Written by Jessica Wishart | Tue, Feb 18, 2020 @ 04:03 PM

Did you have a New Year’s Resolution this year? Any new habits you were trying to develop? How are those new habits coming along? We’re a few months in to 2020, and if you believe the data, you’ve probably fallen off the proverbial wagon by now on those new habits.

Anecdotal evidence does suggest that it is a lot easier to find a parking place at the gym now than it was in the first few weeks of January, so I’m inclined to believe the data that only 64% of people who make resolutions are keeping them a month later, and only 8% successfully complete them. Forming new habits is hard. Changing old behaviors is really, really hard!

Don’t give up yet!

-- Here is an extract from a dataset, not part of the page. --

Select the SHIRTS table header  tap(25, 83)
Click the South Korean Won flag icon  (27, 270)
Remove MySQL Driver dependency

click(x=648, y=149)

If you are trying to start a new habit, here’s a list of tricks to try:

Build a scoreboard for yourself.

Write your goal down, and put a series of checkboxes for how many times you want to do that goal this week, or today. Put the scoreboard somewhere you can see it, and as soon as you’ve completed the new habit, put a check in that box!

I recently listened to a “Focus on This” podcast episode about how to make new habits stick. They recommended a mindset shift—stop thinking about the new habit as an achievement to conquer with a big reward at the end, and start thinking more about monitoring and rewarding incremental progress over time. They recommend using a “streak-tracker” (a fancy name for the scoreboard I just described) to slowly build confidence and maintain motivation over time.

The benefits of using this tool include keeping your goal visible, having a mechanism to hold yourself accountable to the goal, and the mental boost you get when you check items off your list. (Anyone who still enjoys keeping a paper to-do list that you can scratch or check off can confirm how good this feels.)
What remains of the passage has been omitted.